Scientific classification
- Kingdom: Plantae
- Clade: Tracheophytes
- Clade: Angiosperms
- Clade: Eudicots
- Clade: Rosids
- Order: Myrtales
- Family: Myrtaceae
- Genus: Rhodomyrtus
- Species: R. verecunda
- Binomial name: Rhodomyrtus verecunda A.J Ford & Peter G. Wilson

= Rhodomyrtus verecunda =

- Genus: Rhodomyrtus
- Species: verecunda
- Authority: A.J Ford & Peter G. Wilson
- Conservation status: LC

Species of flowering plant

Rhodomyrtus verecunda is an extremely rare species in the family Myrtaceae, which is endemic to the area in and around Cape Tribulation in North Queensland.

==Description==
It grows as a shrub or small tree reaching heights of 3 to 5 metres.
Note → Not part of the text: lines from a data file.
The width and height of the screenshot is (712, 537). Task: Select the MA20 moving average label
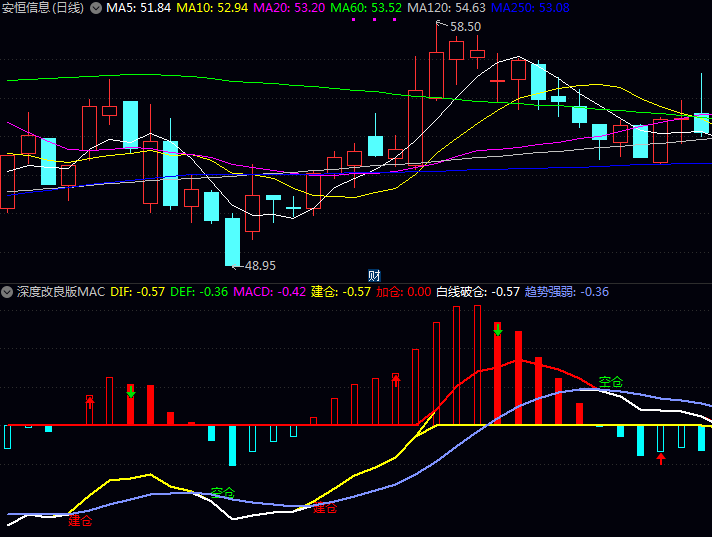(288, 8)
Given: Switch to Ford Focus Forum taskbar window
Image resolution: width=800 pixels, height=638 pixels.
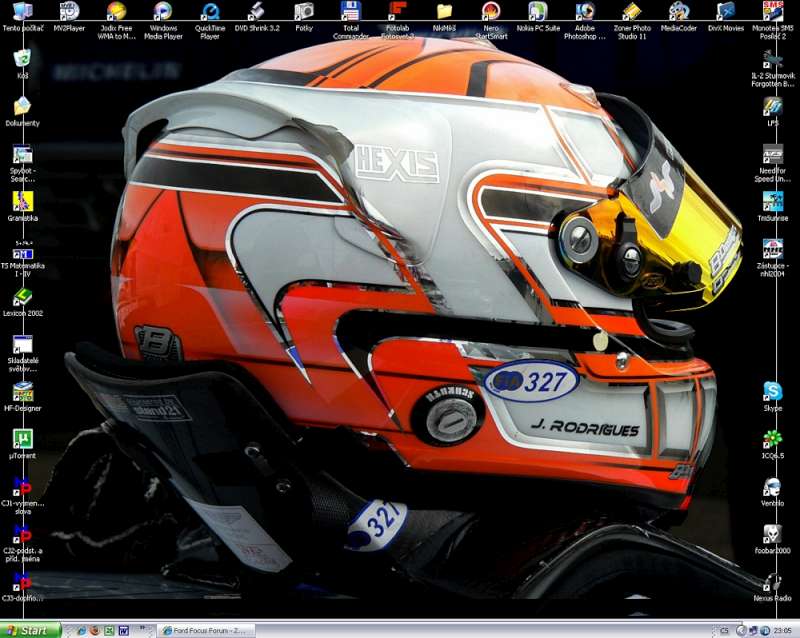Looking at the screenshot, I should click(206, 630).
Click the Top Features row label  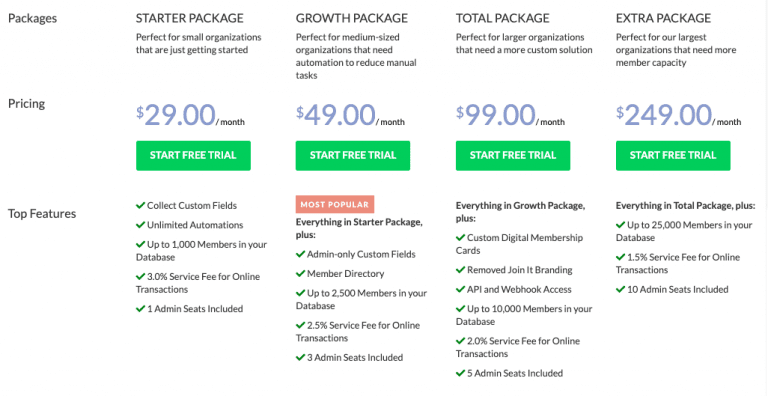tap(42, 214)
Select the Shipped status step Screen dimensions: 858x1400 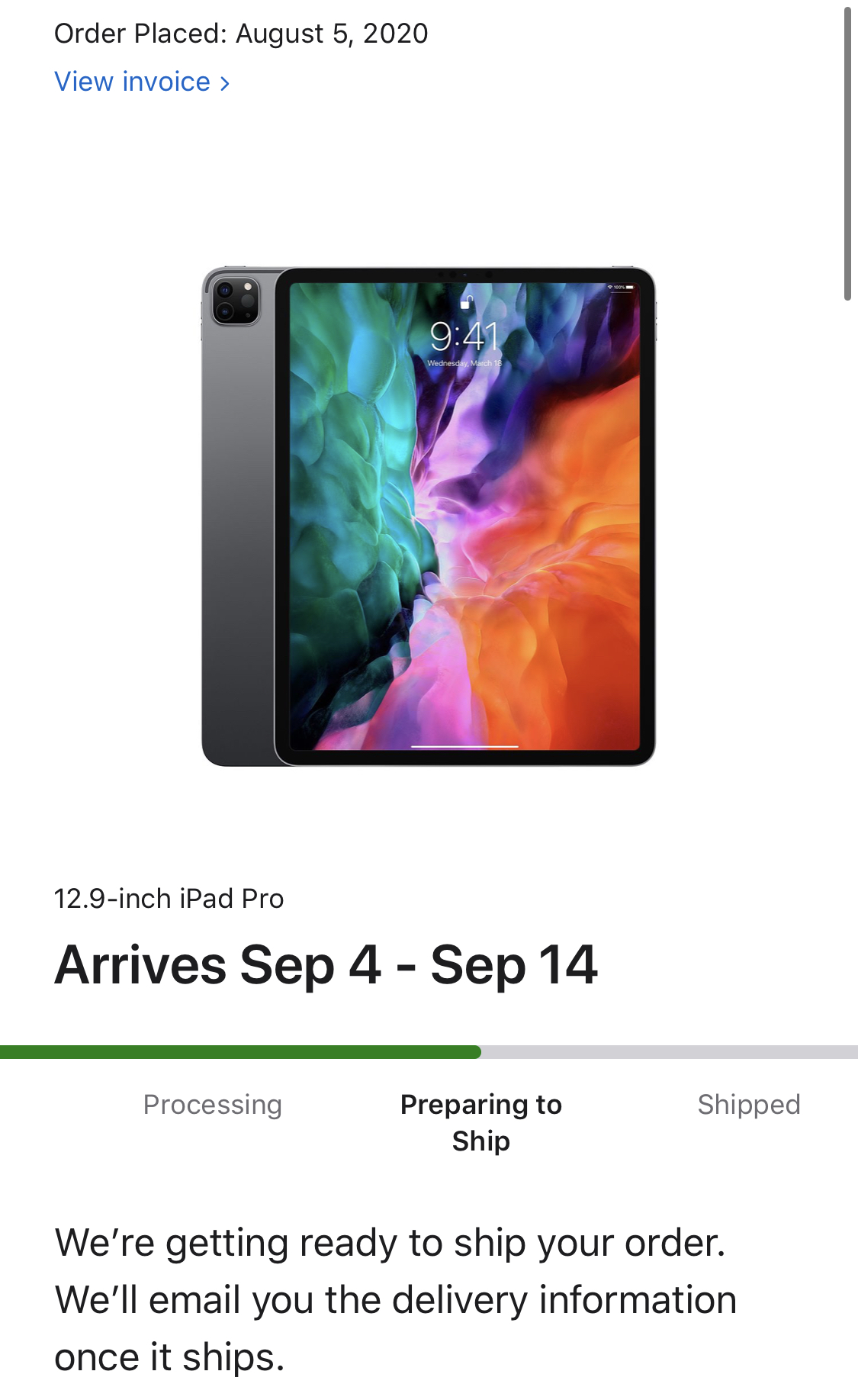[x=749, y=1105]
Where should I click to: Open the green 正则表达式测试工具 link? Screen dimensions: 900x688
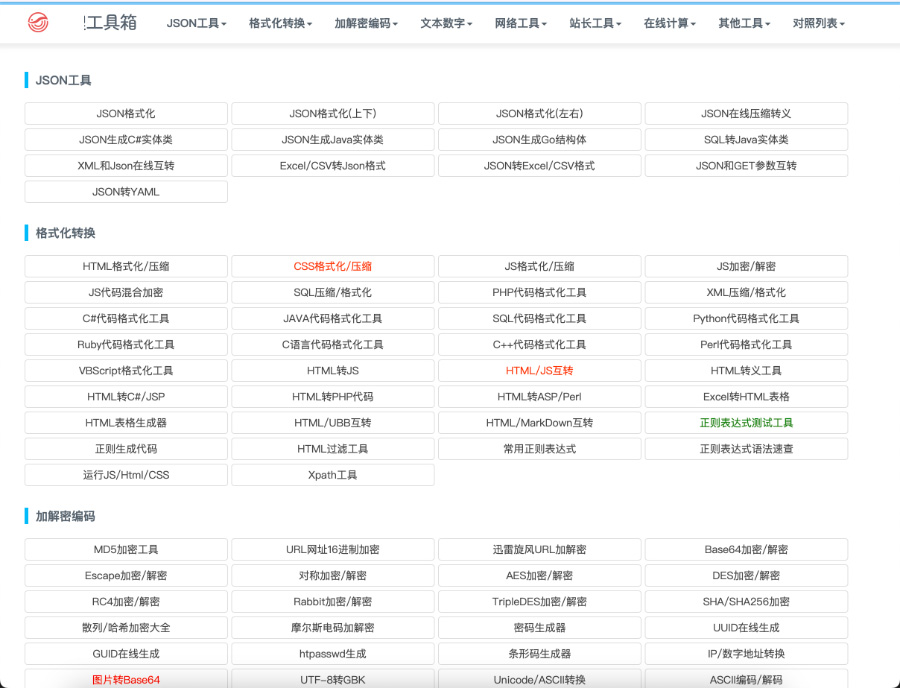tap(746, 423)
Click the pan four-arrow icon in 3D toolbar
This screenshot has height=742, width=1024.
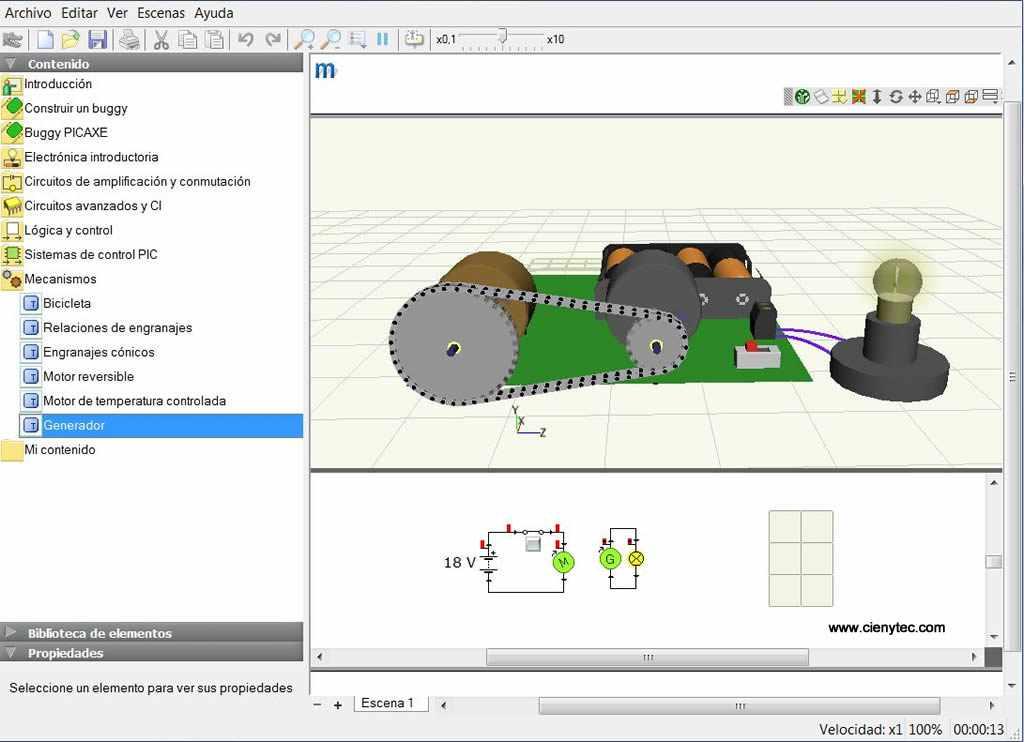tap(914, 97)
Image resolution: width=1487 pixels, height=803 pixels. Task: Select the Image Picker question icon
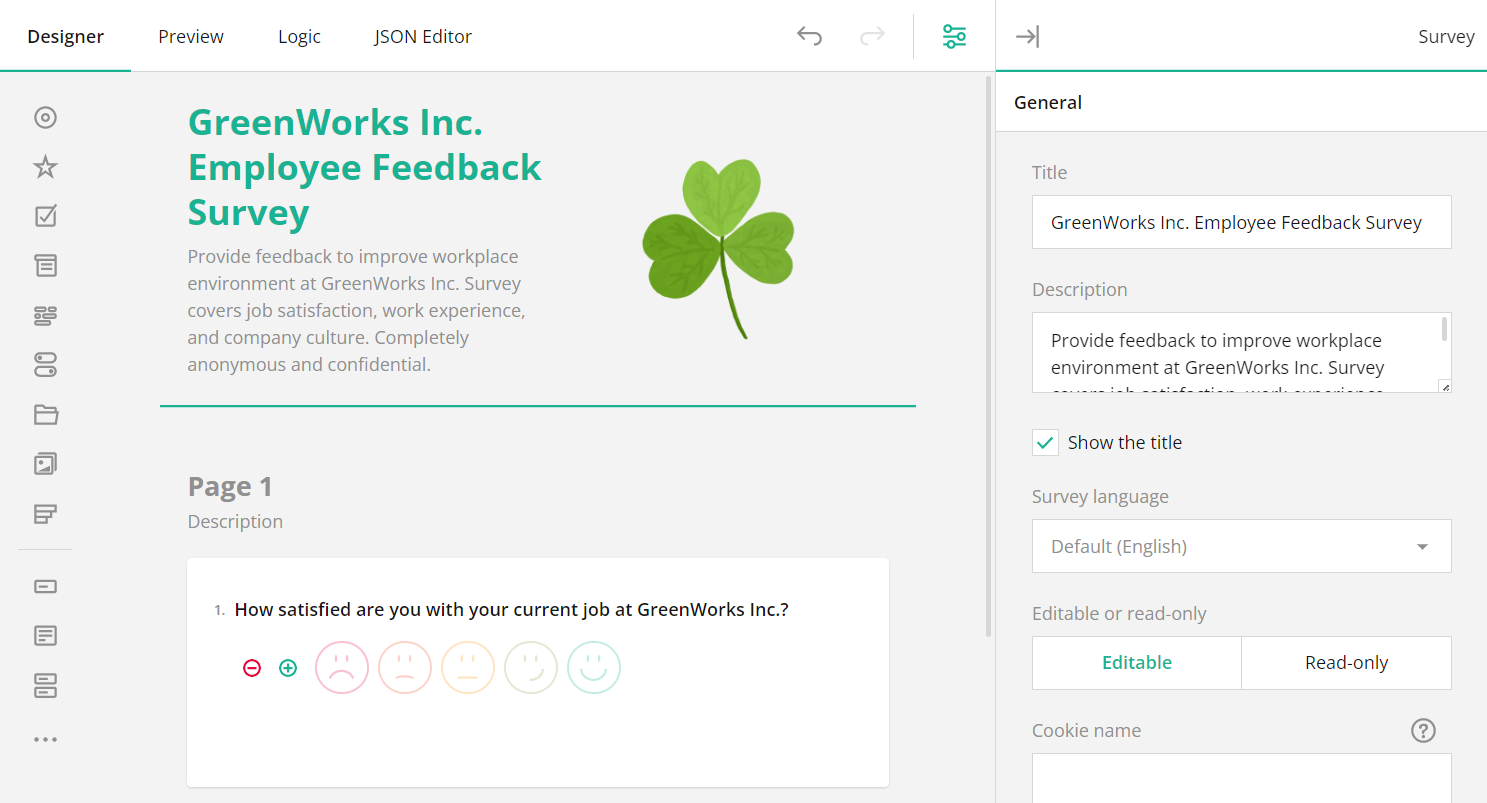[x=45, y=463]
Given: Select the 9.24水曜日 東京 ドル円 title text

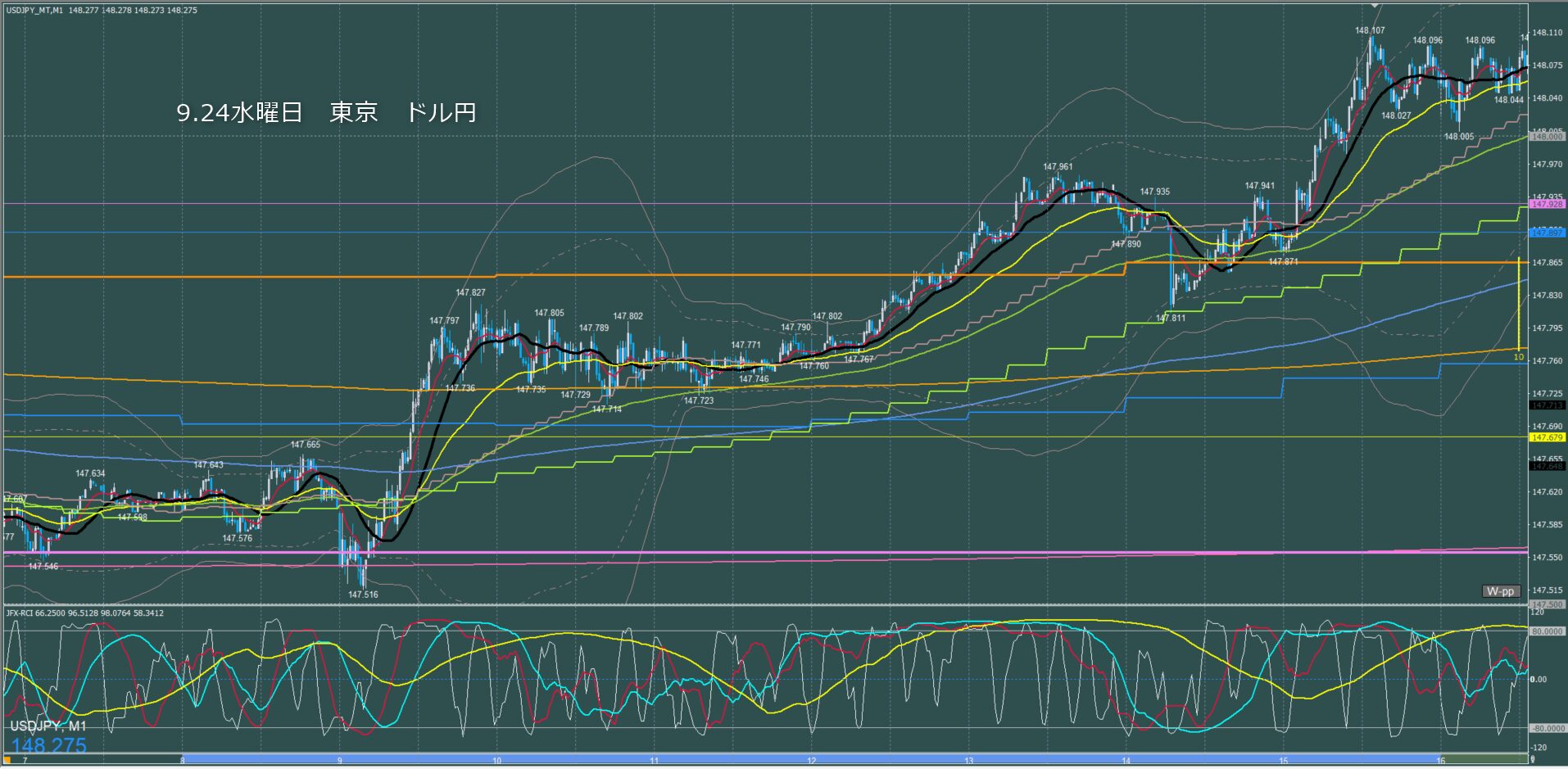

It differs from Rhodomyrtus macrocarpa in having brochidodromous venation, a funnel-shaped and smooth hypanthium shape and texture, longer styles of 7.5-8mms, a differing inflorescence type and ovule structure (solitary and bilocular) as well as a greater number of ovules per flower (4-6). It has white and yellow flowers with indehiscent, fleshy bacciferous fruit.

==Conservation==
It has been assessed as Least Concern under the Nature Conservation Act 1992.